● **SOURCE DOCUMENT**:
Hulling Rice in West Africa and Georgia
As the slaves forged a new identity, they carried on certain African practices but let others go. Many Africans arrived in America with ritual scars that white planters called “country markings”; these signs of ethnic identity fell into disuse on culturally diverse plantations. (Ironically, on some plantations these African markings were replaced by brands or scars that identified them with their owners.) But other tangible markers of African heritage persisted, including hairstyles, motifs used in wood carvings and pottery, the large wooden mortars and pestles used to hull rice, and the design of houses, in which rooms were arranged from front to back in a distinctive “I” pattern, not side by side as was common in English dwellings. Musical instruments — especially drums, gourd rattles, and a stringed instrument called a “molo,” forerunner to the banjo — helped Africans preserve cultural traditions and, eventually, shape American musical styles.

(Data records)

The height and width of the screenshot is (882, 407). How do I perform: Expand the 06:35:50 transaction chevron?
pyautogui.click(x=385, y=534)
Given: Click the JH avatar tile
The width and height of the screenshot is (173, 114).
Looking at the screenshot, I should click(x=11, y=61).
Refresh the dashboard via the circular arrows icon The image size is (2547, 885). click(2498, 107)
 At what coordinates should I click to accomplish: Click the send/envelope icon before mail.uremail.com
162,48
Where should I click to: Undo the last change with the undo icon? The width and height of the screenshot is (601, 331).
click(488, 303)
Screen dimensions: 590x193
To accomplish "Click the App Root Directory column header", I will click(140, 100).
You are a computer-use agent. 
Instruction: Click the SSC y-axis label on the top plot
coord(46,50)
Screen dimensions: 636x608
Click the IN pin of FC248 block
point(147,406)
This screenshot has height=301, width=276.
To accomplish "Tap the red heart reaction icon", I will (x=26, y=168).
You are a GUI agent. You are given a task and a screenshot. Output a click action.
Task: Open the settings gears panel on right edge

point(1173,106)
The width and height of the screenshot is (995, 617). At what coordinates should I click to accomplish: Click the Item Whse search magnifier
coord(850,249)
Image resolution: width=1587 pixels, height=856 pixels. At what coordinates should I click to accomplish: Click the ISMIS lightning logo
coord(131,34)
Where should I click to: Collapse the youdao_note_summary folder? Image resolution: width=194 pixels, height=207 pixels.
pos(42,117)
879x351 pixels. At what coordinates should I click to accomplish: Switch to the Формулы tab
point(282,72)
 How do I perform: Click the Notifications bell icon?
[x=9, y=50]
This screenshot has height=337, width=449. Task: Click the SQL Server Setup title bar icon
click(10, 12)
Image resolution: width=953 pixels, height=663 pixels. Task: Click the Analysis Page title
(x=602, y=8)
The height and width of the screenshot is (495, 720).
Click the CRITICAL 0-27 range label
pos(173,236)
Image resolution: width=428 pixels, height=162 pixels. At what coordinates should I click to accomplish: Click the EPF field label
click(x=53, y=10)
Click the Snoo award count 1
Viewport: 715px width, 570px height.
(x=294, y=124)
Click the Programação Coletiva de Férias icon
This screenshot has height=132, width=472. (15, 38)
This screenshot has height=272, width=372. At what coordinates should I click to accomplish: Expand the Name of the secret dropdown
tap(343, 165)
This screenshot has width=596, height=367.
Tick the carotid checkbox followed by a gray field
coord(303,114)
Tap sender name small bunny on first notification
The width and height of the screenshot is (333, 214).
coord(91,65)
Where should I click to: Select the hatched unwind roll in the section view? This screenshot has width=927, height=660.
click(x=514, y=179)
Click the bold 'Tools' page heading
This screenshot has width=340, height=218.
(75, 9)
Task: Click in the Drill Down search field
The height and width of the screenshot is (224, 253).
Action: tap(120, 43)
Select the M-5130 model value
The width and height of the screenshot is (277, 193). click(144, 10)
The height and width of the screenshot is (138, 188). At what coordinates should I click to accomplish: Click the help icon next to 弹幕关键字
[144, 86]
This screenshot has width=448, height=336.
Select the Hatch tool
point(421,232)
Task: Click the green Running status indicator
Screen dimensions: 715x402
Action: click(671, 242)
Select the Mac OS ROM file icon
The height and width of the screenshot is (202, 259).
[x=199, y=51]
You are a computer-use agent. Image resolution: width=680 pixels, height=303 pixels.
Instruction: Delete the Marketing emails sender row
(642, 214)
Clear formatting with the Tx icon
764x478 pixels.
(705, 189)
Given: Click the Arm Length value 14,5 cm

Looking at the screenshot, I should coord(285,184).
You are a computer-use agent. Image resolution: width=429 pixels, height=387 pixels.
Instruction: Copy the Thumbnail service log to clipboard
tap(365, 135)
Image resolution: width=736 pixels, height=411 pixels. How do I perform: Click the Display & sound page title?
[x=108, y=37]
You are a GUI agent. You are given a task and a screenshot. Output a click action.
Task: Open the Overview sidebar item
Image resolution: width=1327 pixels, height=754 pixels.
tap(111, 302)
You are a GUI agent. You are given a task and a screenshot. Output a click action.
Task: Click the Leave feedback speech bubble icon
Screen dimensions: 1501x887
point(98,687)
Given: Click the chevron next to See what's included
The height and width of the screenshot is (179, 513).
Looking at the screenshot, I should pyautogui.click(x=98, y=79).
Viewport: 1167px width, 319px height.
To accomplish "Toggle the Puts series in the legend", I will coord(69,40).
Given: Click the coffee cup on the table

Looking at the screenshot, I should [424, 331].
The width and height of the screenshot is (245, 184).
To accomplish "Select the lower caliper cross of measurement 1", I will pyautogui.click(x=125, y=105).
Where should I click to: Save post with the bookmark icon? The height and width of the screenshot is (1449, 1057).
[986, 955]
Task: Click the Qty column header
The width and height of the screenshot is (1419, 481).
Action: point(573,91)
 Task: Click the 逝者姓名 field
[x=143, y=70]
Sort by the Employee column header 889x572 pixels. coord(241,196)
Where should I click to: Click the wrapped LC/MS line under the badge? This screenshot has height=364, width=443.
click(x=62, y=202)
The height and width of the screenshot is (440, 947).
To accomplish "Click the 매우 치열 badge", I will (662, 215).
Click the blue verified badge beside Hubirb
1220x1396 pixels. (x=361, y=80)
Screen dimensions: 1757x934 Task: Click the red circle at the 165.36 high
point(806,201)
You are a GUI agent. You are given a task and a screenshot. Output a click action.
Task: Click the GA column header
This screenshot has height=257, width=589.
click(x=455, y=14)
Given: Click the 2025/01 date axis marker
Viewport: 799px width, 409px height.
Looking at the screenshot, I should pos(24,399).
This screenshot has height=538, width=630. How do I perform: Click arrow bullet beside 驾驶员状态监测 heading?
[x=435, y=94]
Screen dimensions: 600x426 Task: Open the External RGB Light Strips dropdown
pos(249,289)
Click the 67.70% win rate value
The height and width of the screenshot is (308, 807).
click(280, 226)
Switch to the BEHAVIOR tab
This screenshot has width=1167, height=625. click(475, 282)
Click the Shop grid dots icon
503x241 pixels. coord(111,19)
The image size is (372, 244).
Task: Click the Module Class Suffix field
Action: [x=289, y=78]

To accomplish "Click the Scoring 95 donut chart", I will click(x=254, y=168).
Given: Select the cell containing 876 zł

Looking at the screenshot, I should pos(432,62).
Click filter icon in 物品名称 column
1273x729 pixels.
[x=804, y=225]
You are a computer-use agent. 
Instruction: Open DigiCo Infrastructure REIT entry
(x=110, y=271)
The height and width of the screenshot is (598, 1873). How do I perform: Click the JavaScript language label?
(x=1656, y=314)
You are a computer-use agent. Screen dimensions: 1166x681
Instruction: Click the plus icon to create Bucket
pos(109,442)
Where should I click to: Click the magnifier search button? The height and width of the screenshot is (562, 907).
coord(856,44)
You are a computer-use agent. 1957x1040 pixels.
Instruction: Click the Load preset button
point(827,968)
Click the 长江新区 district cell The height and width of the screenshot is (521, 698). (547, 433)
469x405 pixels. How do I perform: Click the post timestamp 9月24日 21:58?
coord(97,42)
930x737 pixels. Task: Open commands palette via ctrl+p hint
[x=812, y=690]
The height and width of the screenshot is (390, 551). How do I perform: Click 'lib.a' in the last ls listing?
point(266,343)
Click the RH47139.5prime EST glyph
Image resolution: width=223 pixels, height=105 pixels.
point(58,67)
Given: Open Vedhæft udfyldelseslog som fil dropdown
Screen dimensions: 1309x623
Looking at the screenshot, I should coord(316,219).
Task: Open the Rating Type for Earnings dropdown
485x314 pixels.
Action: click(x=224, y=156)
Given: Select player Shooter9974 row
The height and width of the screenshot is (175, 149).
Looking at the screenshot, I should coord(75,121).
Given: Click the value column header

● **SHORT EXERCISE**:
Answer from the passage on African heritage among enslaved people:
1. What did white planters call the ritual scars that many Africans bore on arrival?
2. How were the rooms arranged in the house design that persisted from African heritage?
3. Which stringed instrument does the passage call a forerunner to the banjo?
The rows come from a source other than the passage.

● **REPLY**:
1. Country markings
2. From front to back, in an "I" pattern
3. The molo